**Task material:**

• • • •

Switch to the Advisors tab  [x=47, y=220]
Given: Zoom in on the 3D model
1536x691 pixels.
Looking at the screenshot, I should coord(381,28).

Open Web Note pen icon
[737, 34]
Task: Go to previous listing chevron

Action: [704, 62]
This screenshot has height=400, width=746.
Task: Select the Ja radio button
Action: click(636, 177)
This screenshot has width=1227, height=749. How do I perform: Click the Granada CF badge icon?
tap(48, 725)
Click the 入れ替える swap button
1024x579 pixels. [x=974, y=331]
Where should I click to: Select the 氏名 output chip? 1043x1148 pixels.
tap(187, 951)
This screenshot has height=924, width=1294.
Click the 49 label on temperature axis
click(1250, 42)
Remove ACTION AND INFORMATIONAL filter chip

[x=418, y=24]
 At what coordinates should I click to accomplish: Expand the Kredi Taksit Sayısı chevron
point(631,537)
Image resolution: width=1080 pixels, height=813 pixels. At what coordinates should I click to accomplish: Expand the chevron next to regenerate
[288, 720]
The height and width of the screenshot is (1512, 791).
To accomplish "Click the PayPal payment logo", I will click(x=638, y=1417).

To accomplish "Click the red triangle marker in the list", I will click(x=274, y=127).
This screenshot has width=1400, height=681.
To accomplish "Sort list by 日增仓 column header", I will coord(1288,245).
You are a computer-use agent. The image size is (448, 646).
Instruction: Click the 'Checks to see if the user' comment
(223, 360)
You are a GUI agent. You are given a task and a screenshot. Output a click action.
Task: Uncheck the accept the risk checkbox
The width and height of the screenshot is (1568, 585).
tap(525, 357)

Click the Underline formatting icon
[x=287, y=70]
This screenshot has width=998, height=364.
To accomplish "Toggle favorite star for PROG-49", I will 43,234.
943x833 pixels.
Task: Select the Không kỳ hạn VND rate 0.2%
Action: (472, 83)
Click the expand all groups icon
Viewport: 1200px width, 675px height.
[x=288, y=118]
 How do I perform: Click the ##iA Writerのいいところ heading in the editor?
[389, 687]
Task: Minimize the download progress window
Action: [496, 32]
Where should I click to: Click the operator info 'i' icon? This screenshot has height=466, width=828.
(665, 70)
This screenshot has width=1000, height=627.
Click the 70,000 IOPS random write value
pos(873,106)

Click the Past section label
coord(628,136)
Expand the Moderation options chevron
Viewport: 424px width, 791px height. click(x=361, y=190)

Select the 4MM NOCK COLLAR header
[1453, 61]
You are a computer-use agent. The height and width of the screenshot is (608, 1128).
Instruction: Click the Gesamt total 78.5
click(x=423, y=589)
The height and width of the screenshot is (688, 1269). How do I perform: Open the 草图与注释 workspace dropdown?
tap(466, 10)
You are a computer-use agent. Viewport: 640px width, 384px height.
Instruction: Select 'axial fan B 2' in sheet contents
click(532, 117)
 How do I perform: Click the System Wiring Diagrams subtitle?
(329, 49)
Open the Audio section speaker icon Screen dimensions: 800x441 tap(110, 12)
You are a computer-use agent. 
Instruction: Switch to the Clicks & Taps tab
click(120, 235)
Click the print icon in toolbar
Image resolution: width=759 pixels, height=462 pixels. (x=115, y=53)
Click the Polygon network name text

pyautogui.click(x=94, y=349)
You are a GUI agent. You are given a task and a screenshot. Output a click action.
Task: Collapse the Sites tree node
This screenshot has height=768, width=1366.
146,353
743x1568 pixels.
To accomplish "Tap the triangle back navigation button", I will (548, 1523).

• • • •

**Required work:**
Write out the listing above, keeping every word exactly.

**Worked solution:**
Switch to the Advisors tab  [x=47, y=220]
Given: Zoom in on the 3D model
1536x691 pixels.
Looking at the screenshot, I should coord(381,28).

Open Web Note pen icon
[737, 34]
Task: Go to previous listing chevron

Action: [704, 62]
This screenshot has height=400, width=746.
Task: Select the Ja radio button
Action: click(636, 177)
This screenshot has width=1227, height=749. How do I perform: Click the Granada CF badge icon?
tap(48, 725)
Click the 入れ替える swap button
1024x579 pixels. [x=974, y=331]
Where should I click to: Select the 氏名 output chip? 1043x1148 pixels.
tap(187, 951)
This screenshot has height=924, width=1294.
Click the 49 label on temperature axis
click(1250, 42)
Remove ACTION AND INFORMATIONAL filter chip

[x=418, y=24]
 At what coordinates should I click to accomplish: Expand the Kredi Taksit Sayısı chevron
point(631,537)
Image resolution: width=1080 pixels, height=813 pixels. At what coordinates should I click to accomplish: Expand the chevron next to regenerate
[288, 720]
The height and width of the screenshot is (1512, 791).
To accomplish "Click the PayPal payment logo", I will click(x=638, y=1417).

To accomplish "Click the red triangle marker in the list", I will click(x=274, y=127).
This screenshot has width=1400, height=681.
To accomplish "Sort list by 日增仓 column header", I will coord(1288,245).
You are a computer-use agent. The image size is (448, 646).
Instruction: Click the 'Checks to see if the user' comment
(223, 360)
You are a GUI agent. You are given a task and a screenshot. Output a click action.
Task: Uncheck the accept the risk checkbox
The width and height of the screenshot is (1568, 585).
tap(525, 357)

Click the Underline formatting icon
[x=287, y=70]
This screenshot has width=998, height=364.
To accomplish "Toggle favorite star for PROG-49", I will 43,234.
943x833 pixels.
Task: Select the Không kỳ hạn VND rate 0.2%
Action: (472, 83)
Click the expand all groups icon
Viewport: 1200px width, 675px height.
[x=288, y=118]
 How do I perform: Click the ##iA Writerのいいところ heading in the editor?
[389, 687]
Task: Minimize the download progress window
Action: [496, 32]
Where should I click to: Click the operator info 'i' icon? This screenshot has height=466, width=828.
(665, 70)
This screenshot has width=1000, height=627.
Click the 70,000 IOPS random write value
pos(873,106)

Click the Past section label
coord(628,136)
Expand the Moderation options chevron
Viewport: 424px width, 791px height. click(x=361, y=190)

Select the 4MM NOCK COLLAR header
[1453, 61]
You are a computer-use agent. The height and width of the screenshot is (608, 1128).
Instruction: Click the Gesamt total 78.5
click(x=423, y=589)
The height and width of the screenshot is (688, 1269). How do I perform: Open the 草图与注释 workspace dropdown?
tap(466, 10)
You are a computer-use agent. Viewport: 640px width, 384px height.
Instruction: Select 'axial fan B 2' in sheet contents
click(532, 117)
 How do I perform: Click the System Wiring Diagrams subtitle?
(329, 49)
Open the Audio section speaker icon Screen dimensions: 800x441 tap(110, 12)
You are a computer-use agent. 
Instruction: Switch to the Clicks & Taps tab
click(120, 235)
Click the print icon in toolbar
Image resolution: width=759 pixels, height=462 pixels. (x=115, y=53)
Click the Polygon network name text

pyautogui.click(x=94, y=349)
You are a GUI agent. You are given a task and a screenshot. Output a click action.
Task: Collapse the Sites tree node
This screenshot has height=768, width=1366.
146,353
743x1568 pixels.
To accomplish "Tap the triangle back navigation button", I will (548, 1523).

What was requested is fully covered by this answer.